New ‘biomarker’ blood test could improve prostate cancer detection

A new DNA-based “biomarker” blood test that complements the currently offered prostate-specific antigen (PSA) test, could greatly improve the accuracy of prostate cancer detection before recommending patients for an invasive biopsy, according to a new study.
University of Cincinnati (UC) researchers conducted a meta-analysis of existing published data related to DNA methylation in bodily fluids. The goal was to evaluate a specific cancer biomarker-known as GSTP1-as a screening tool for prostate cancer.
Lead author of the study and assistant professor of environmental health at the University of Cincinnati, Tianying Wu merged epidemiologic and molecular data from 22 studies conducted in the United States and Europe between 2000 and 2009. More than 2000 human biologic samples (1,635 prostate cancer cases and 573 controls) were analyzed for the current study, including whole blood, plasma, urine, ejaculates and other secretions.
Wu determined that GSTP1 was a statistically significant biomarker for prostate cancer and could increase the specificity of prostate cancer diagnosis by up to 70 percent as compared to using the PSA test alone.

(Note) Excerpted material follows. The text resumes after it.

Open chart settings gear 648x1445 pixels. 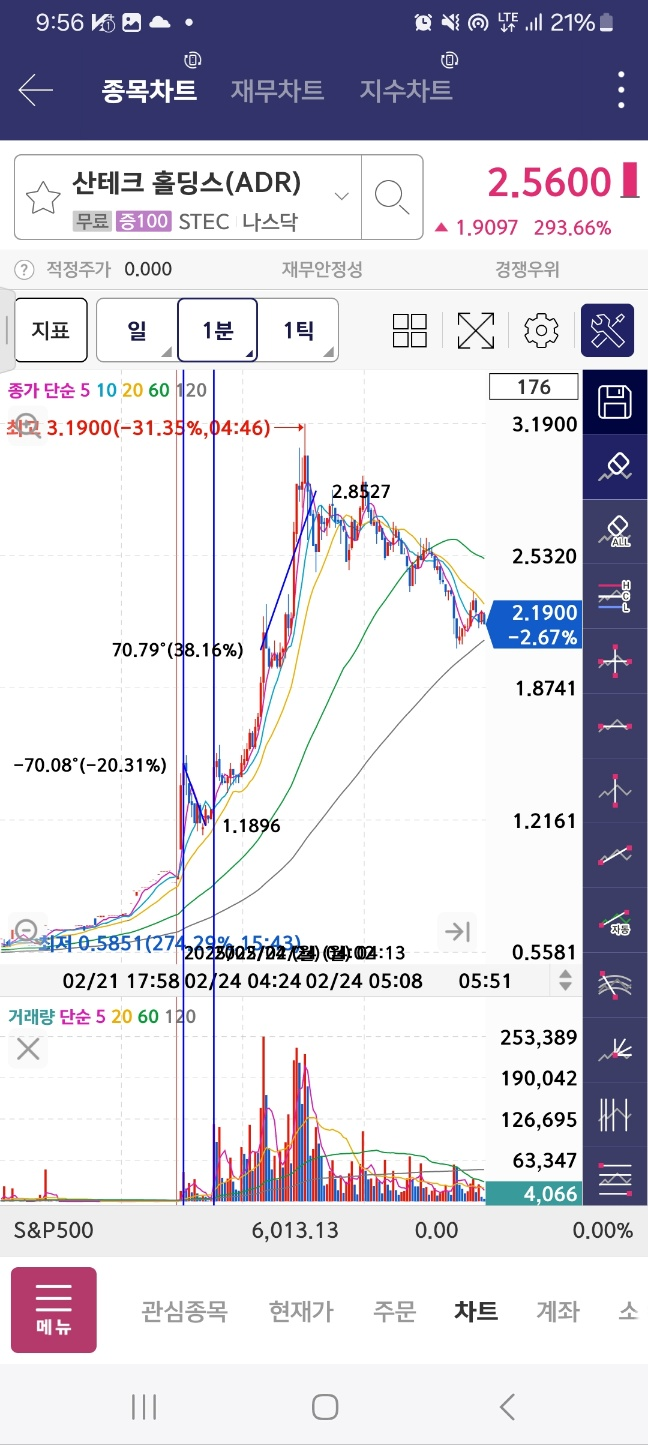coord(541,330)
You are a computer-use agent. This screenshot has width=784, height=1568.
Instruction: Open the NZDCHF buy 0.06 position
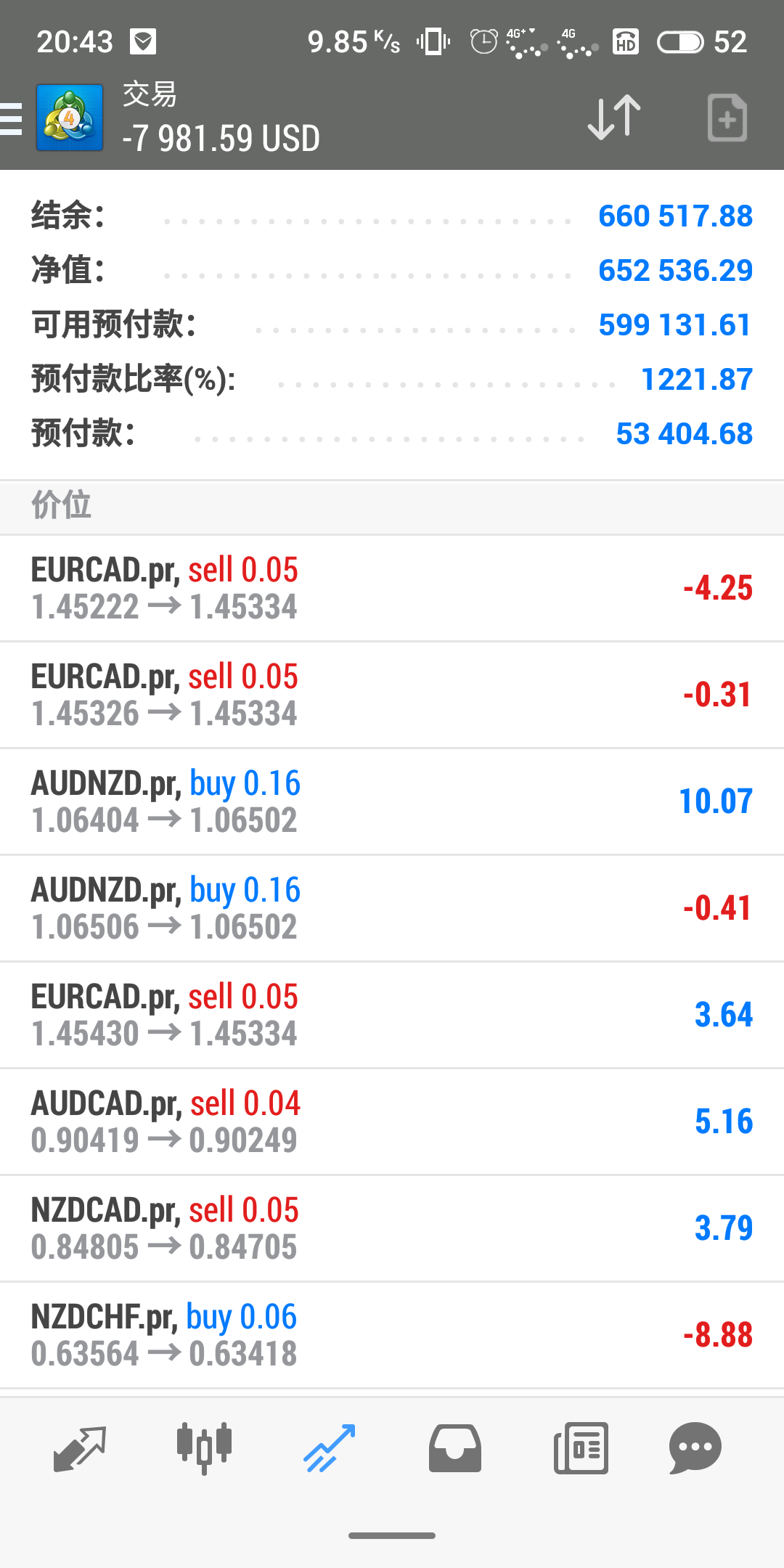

"The PSA test is highly sensitive, but it cannot differentiate between prostate cancer and benign prostatic conditions such as benign prostatic hyperplasia, leading many men to have unnecessary biopsies,” says Wu.
"Measuring GSTPI in plasma or urine is an easy and non-invasive test. This biomarker will give physicians reassurance regards to whether to conduct biopsies in selected patients,” she added.
The study will be published in the British Journal of Cancer.